What the task asks: Note the line containing "Where should I"; from it through the last line below, give only those lines again, exactly, both ends included, skipping pictures.

[[ Study material open ]]

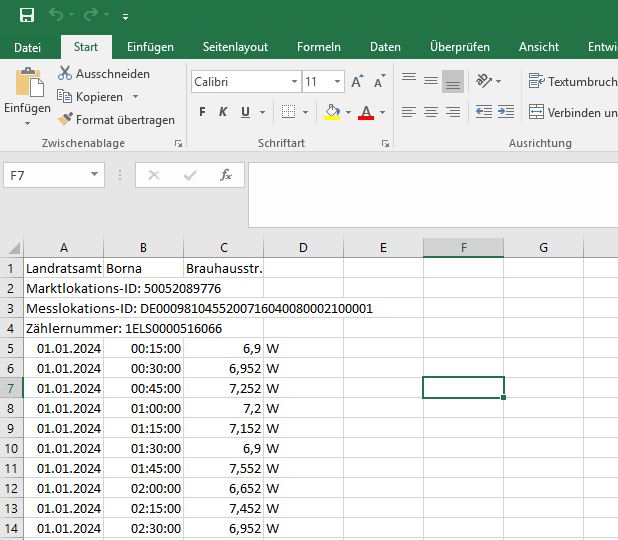The width and height of the screenshot is (618, 540).
Task: Expand the Name Box dropdown arrow
Action: coord(95,175)
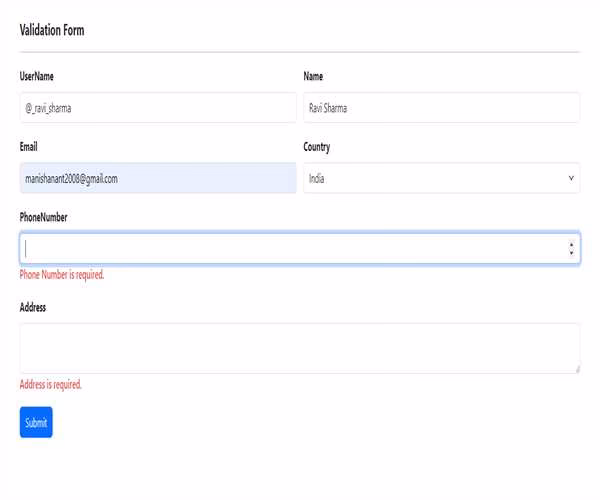Click the Validation Form heading

pos(52,30)
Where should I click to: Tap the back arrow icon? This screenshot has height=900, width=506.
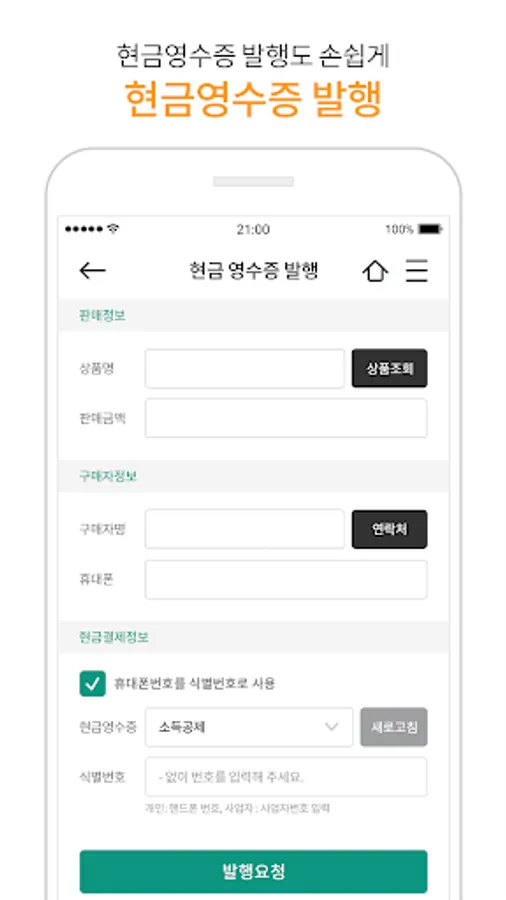92,270
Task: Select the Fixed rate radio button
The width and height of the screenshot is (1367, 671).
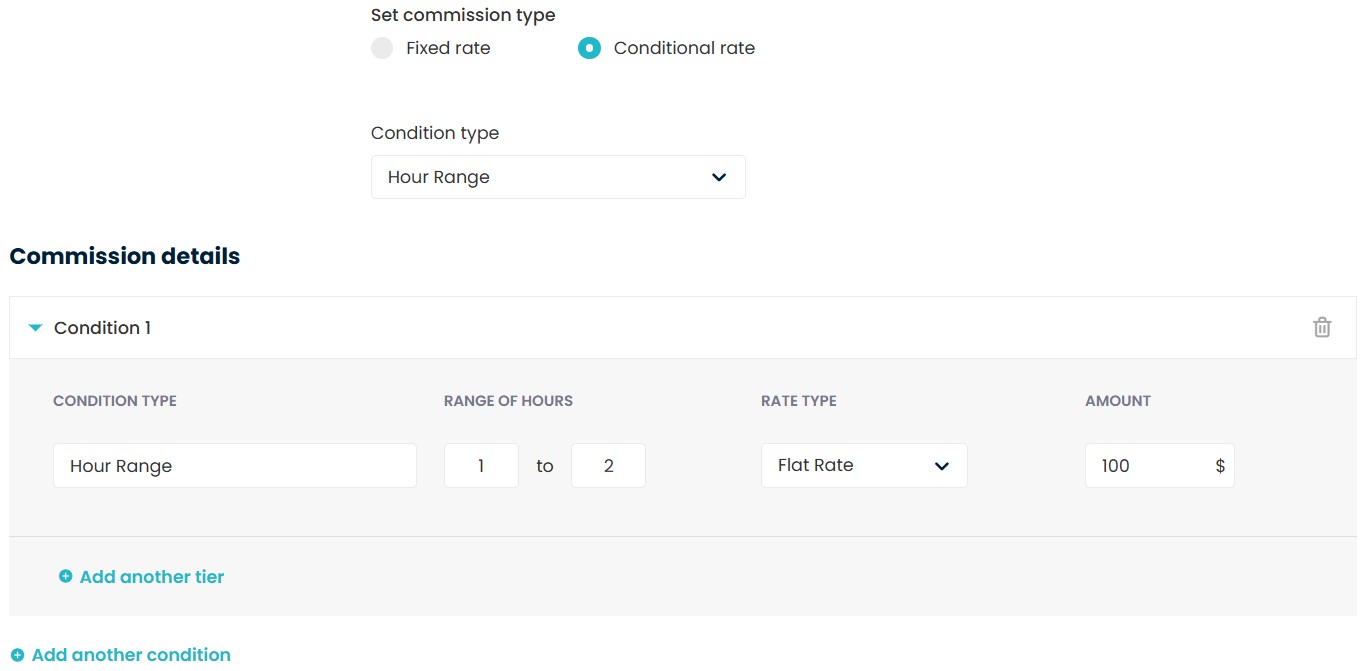Action: 382,48
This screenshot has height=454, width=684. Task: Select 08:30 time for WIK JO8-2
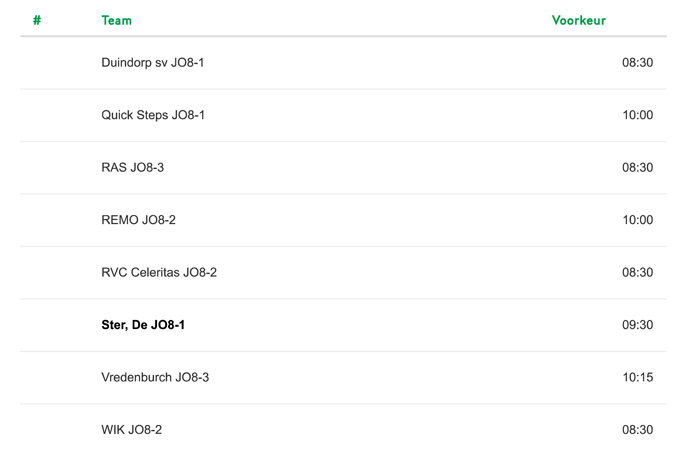pos(637,430)
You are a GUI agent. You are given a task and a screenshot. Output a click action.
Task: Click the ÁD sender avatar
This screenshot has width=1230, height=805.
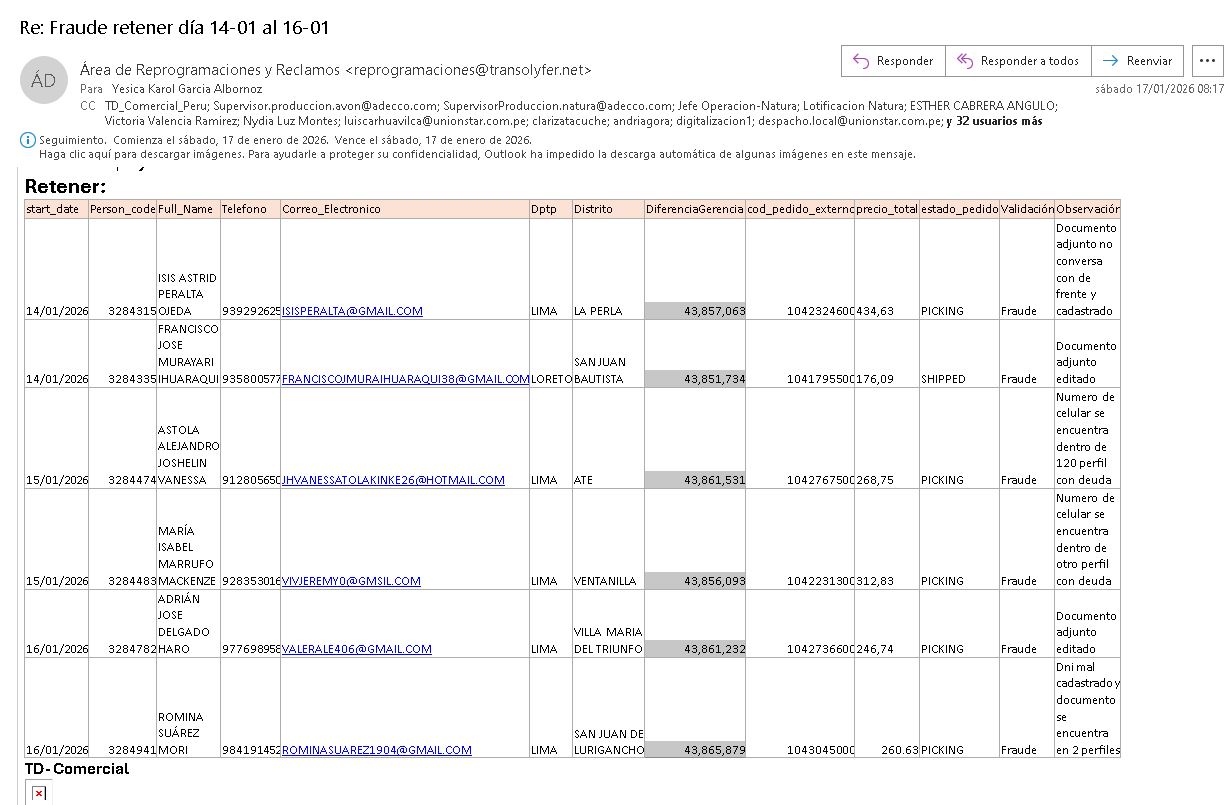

[[ Study material closed ]]

The completed task:
Where should I click to: Tap the back arrow icon? This screenshot has height=900, width=506.
92,270
Task: Select the Fixed rate radio button
The width and height of the screenshot is (1367, 671).
Action: 382,48
This screenshot has height=454, width=684. Task: Select 08:30 time for WIK JO8-2
pos(637,430)
You are a GUI agent. You are given a task and a screenshot. Output a click action.
Task: Click the ÁD sender avatar
This screenshot has width=1230, height=805.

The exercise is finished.